At this point, panic reached fever pitch and a serious investigation was instigated, with many arrests being made. The government also offered a large reward for the apprehension of the murderer and speculation was rife as to who was responsible and why and if there were to be more murders.

It seemed as though the case was solved when on the 21st December, a seaman called John Williams, who was lodging at the Pear Tree pub in Wapping, was arrested on suspicion of committing the murders after an anonymous contact had supplied the police with information about him. It was said that he and Marr had been shipmates at some point, had fallen out and that he had harboured a murderous grudge against him ever since.

There was other alleged evidence against the unfortunate Williams – he had been seen drinking at the Kings Arms just before the murder of the Williamsons and he was also said to be of a bad character. In a period that didn’t have the same exacting and scientific processes as we have now, for someone to be considered of ‘bad character’ was considered evidence enough of possible wrong doing.

Williams was therefore arrested and taken to Coldbath Fields Prison and it was decided that on the 27th December he should be brought out to face the magistrates and be cross examined about the murders. However, when the day came, he hanged himself in his cell.

Even though the chief suspect in the case had thwarted them, it was decided that the trial should go ahead and it was decided that Williams must surely be guilty with his suicide rather than facing them all presumably being taken as the greatest indication of all of his guilt. However, the case against him was flimsy indeed and it is almost certain that he was not guilty of the murders.

However, at the time, his guilt was absolutely accepted and it was decided that although he had committed suicide, the people of the district were not to be cheated of a spectacle of guilt and punishment. Therefore, the rather morbid decision was made that his corpse should be paraded through the streets of the area so that all of the London could see that he was dead and that justice, of sorts, had been served.

Therefore, on New Year’s Eve 1811, a vast crowd gathered in Wapping and Shadwell, lining the route that the grisly procession was due to take. It’s estimated that around ten thousand people came out that day to watch the corpse of John Williams, exposed to all their eyes as he lay on his back on a piece of wood, being pulled slowly past. In a mark of respect to the victims of his believed crimes, the ghastly cortege paused for ten minutes outside each murder scene before moving on.

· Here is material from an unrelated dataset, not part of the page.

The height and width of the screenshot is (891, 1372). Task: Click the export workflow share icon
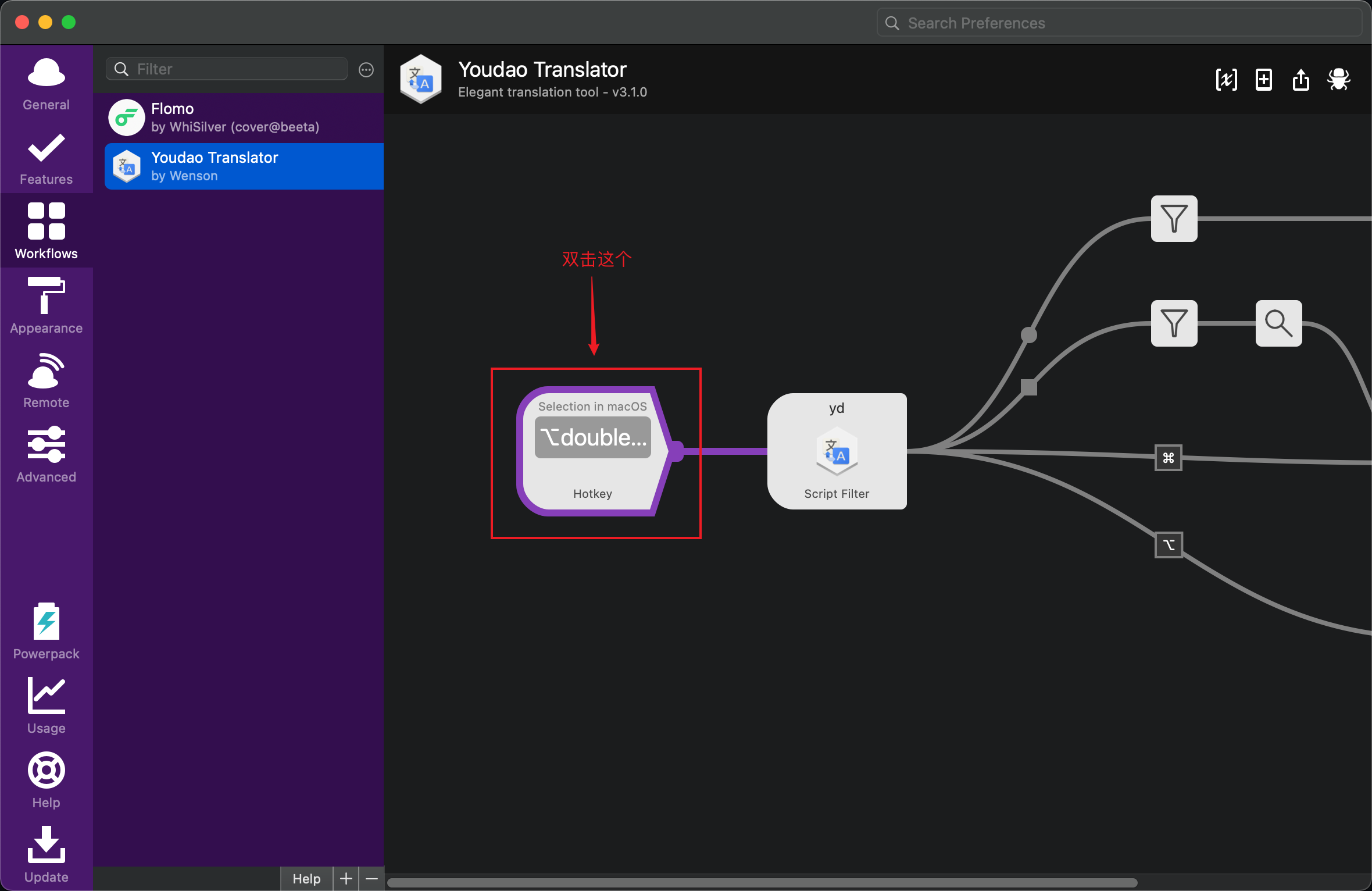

Eventually the procession came to an end at the crossroads of Cable Street and Cannon Street, where a grave had already been dug for the dead sea man. As befitted a suicide, the body was dragged down from its cart and a stake driven through the heart before it was buried in an upright kneeling position into its grave, only a few yards away from the final resting places of the murder victims in the church yard of the imposing white Hawksmoor church, St George in the East.

The body of John Williams remained there, undisturbed and mostly forgotten beneath the feet of Londoners and an ever changing city until finally it was dug up again in 1886, when a gas main was placed on the spot. The landlord of the nearby Crown and Dolphin pub helped himself to the skull, which was then kept behind the bar.